18/07/2026
Je vais vous raconter une histoire. Une histoire très simple, très communale, et pourtant tellement révélatrice d’une manière de gérer.
Voici l’histoire de l’écran de la Coupe du monde de Saint‑Josse qui est toujours installés sur la place Saint-Josse mais qui ne diffusera pas la demi‑finale (ce soir) ni la finale (demain).
Tout commence avec l’inspecteur des finances, qui refuse que la commune paie la location d’un écran. Vu la situation de quasi-faillite de la commune , une telle dépense était inpensable. Mais certains, au sein de la LB, se sont crus plus malins. Ils ont eu une idée « lumineuse » : solliciter des commerçants pour sponsoriser l’écran. Un écran gratuit, quelle trouvaille.
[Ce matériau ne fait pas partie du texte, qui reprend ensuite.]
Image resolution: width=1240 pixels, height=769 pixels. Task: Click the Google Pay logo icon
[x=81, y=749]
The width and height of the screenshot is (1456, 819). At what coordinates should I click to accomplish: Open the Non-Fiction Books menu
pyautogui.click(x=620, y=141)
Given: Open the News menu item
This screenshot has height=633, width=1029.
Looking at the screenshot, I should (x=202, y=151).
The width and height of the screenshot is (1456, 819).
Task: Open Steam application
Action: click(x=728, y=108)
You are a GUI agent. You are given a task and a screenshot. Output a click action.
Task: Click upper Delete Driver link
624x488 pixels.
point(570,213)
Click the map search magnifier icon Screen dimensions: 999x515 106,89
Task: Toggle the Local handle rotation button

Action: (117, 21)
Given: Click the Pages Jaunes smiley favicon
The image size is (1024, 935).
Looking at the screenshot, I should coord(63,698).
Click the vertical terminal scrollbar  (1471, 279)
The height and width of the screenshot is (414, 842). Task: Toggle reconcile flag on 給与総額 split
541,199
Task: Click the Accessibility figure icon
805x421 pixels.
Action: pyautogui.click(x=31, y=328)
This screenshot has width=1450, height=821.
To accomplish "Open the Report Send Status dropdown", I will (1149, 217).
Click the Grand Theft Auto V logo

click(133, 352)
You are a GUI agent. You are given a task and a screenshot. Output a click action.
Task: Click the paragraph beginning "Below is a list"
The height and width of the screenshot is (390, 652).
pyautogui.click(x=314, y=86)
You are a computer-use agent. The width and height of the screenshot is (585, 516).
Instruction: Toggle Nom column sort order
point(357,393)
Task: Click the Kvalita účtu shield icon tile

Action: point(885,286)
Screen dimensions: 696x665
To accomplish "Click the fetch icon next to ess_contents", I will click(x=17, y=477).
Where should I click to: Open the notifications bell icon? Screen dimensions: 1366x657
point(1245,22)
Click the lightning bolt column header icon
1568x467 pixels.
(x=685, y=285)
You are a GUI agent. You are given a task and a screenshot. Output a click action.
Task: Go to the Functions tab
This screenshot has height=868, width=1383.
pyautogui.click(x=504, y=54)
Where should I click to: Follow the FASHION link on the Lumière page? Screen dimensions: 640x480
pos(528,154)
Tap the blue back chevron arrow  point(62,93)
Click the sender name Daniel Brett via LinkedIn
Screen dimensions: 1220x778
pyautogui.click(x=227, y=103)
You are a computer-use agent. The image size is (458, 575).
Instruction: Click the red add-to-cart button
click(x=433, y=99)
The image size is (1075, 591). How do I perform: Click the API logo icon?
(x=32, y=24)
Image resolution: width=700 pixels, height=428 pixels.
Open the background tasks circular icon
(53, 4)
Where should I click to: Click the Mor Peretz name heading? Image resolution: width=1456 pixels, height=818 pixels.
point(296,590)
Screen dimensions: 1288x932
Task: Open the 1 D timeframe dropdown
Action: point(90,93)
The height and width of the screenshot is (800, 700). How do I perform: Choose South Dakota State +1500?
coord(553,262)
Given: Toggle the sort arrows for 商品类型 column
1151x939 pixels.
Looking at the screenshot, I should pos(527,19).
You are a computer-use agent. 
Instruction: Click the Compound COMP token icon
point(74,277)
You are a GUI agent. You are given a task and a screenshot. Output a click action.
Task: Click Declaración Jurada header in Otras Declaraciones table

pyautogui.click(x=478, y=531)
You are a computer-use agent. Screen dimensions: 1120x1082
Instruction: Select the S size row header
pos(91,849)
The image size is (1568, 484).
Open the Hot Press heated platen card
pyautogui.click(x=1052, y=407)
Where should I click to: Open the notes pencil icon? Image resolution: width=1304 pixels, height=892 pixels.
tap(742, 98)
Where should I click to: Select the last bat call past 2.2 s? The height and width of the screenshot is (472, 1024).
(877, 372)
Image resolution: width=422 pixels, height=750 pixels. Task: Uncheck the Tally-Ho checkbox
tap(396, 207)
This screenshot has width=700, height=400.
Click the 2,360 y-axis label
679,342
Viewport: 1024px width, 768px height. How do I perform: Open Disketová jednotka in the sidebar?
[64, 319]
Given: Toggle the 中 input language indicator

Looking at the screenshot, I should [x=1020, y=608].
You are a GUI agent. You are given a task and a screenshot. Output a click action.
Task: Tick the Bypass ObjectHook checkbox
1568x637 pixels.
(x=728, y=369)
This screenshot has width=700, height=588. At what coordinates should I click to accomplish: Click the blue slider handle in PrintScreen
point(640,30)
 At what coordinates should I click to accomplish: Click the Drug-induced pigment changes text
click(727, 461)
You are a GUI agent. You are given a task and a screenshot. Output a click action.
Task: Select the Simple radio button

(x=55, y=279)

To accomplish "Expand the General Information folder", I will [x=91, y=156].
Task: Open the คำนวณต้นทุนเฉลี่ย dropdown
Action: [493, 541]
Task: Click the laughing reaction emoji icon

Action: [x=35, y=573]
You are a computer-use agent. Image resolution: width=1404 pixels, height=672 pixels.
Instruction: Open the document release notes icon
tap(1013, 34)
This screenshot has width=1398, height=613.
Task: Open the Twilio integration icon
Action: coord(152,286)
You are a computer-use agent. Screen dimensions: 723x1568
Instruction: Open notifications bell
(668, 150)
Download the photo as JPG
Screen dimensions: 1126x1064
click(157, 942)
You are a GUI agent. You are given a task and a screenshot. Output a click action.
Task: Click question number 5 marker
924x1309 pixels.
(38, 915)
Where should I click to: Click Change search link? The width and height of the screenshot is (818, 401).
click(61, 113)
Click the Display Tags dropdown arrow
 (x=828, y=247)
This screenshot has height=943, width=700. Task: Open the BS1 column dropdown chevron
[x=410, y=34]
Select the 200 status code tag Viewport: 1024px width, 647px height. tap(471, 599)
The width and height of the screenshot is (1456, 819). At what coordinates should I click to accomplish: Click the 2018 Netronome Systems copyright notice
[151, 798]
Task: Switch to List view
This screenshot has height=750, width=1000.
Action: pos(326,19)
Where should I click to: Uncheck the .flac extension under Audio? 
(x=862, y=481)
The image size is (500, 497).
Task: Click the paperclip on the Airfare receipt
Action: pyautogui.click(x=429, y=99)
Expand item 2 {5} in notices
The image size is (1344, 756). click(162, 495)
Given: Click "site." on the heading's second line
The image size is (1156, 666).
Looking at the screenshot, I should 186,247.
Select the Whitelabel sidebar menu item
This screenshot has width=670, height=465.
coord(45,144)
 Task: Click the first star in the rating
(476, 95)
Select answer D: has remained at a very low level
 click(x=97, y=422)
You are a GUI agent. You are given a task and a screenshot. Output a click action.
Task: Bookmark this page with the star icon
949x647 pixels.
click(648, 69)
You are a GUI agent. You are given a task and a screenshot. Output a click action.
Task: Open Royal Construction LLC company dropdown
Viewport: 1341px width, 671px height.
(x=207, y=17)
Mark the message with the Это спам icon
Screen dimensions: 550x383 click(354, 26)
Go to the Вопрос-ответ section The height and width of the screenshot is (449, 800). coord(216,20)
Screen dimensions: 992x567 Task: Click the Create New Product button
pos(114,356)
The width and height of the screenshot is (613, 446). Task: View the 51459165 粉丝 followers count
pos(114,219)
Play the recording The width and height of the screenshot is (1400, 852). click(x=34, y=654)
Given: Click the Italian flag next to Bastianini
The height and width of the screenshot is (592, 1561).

On aurait presque applaudi.
Sauf que diffuser un match de foot sur l’espace public, ce n’est pas juste poser un écran. C’est mobiliser du matériel, des barrières, de l’électricité, des dispositifs de sécurité. C’est mobiliser des agents, de la prévention, de la propreté, de la coordination qui devront récupérer ces heures prestées plus t**d. C’est assumer une logistique complète, lourde, coûteuse, et que la commune a eu beaucoup de mal à porter pour les premières diffusions.
La majorité pourtant expérimentée a donc découvert une vérité très simple : on peut sponsoriser un écran, mais pas la logistique qui va avec. Un écran gratuit n’existe pas — c’est toujours la commune et le contribuable qui paie, autrement certes.
Morale de l’histoire : à Saint‑Josse, les idées géniales foncent tête baissée dans le réel… et le réel, lui, présente toujours directement l’addition au contribuable.